> **Page text**
================
A new plan emerged from the west, the house had voted on the proposed plan believing in the new president, where he have only been in office for nine days and reforms are taking place...

A fiscal stimulus totaling $819 billion are going to be used in order to shore up the continuous bleeding from the toxic assets which happen to stay as a burden on banks Balance Sheets.

The endless deteriorations in financial markets had placed various strains on the inaugurated president; it's critical now because any failures won't be tolerated and will have a severe impact on his high hopes that was build upon him and the change he promised, also because the US citizens have been hammered from the prolonged agony of the Credit Crisis which resulted in more than 2.59 million terminated job in only one year.

Based on the proposed plan the US indices ended green; Dow Jones industrial average gained 2.46% or 200.72 points reaching to 8375.45 levels, S&P 500 added 3.36% or 28.38 points reaching 874.09 levels, finally NASDAQ inclined 3.55% or 53.44 points reaching 11558.34 levels.

The approved plan by the House of Representatives is now on its way to the Senates pleading their approval; the senates have no other measures in order to deal with protracted Credit Crunch that led to a deep recession, which resulted in conquering the world's expansion.

The new president is insisting on the fact that lawmakers must put all their disagreements on a side so they can be capable of salvaging the economy from continuous contractions that pushed the Unemployment rates to 2.59 million terminated jobs.

The approval by the house was followed by the Federal Open Market Committee which held their benchmark rates at 0.0-0.25% as they no longer have space to maneuver, but the feds came out to say that they stand ready to start buying long term treasuries, on this matter a dissent took place Lacker was the only one to demand an immediate purchase for those treasury believing that there is no time to waste.

Also the feds said that they stand ready to expend their purchases of housing debt to assure stability, as they might be seeing a gradual improvement in the growth levels in the second half of the year.

A statement was released along with the rate decision, clearing that the nonstop interventions in financial markets are needed especially after since December the housing sector, industrial production and the unemployment rates fell steeply to increase the pressures n the economy.

On inflation, the statement cleared out those pressures remains 'subdued' as the dramatic fall in crude prices along with the weakening economic demand in the States will pressure prices down, the statement highlighted that risks to inflation is to persist below 'best' levels.
================
> **Given entries**

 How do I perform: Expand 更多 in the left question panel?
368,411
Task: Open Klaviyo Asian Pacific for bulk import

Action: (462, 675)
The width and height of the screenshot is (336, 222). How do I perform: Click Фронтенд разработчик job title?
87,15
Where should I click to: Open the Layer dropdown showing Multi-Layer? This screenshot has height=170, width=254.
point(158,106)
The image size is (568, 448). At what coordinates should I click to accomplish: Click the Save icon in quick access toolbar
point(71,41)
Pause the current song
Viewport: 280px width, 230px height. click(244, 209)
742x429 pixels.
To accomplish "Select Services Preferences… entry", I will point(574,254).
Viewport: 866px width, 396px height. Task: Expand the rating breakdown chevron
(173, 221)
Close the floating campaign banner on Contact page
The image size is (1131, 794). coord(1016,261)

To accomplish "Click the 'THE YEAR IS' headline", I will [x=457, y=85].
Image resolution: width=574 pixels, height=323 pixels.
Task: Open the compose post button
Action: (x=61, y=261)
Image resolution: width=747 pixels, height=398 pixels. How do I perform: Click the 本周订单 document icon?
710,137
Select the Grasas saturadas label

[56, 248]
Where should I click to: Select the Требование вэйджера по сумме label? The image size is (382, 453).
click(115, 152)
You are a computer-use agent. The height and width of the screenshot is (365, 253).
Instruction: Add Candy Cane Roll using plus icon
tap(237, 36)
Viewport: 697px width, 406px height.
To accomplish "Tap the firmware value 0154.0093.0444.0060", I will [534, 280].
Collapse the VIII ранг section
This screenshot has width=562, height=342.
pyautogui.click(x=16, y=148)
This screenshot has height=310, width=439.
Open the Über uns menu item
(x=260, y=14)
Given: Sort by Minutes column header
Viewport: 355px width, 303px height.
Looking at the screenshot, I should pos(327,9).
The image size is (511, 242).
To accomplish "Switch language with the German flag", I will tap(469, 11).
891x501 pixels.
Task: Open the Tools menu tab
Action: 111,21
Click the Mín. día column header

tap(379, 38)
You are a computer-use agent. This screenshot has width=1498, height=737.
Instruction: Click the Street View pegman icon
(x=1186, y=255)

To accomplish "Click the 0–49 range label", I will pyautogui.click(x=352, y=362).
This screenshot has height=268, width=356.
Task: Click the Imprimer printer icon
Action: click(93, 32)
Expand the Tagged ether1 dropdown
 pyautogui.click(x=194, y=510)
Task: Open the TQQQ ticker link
================
> **Directions**
- 1) In the article on the stimulus plan, rewrite the part that opens with the words containing "On inflation, the" and closes with "below 'best' levels.", changing "crude prices" to "oil prices".
- 2) According to the article on the stimulus plan, by how many points did the Dow Jones industrial average gain?

> **Your written answers**
- 1)
On inflation, the statement cleared out those pressures remains 'subdued' as the dramatic fall in oil prices along with the weakening economic demand in the States will pressure prices down, the statement highlighted that risks to inflation is to persist below 'best' levels.

- 2) 200.72 points (2.46%)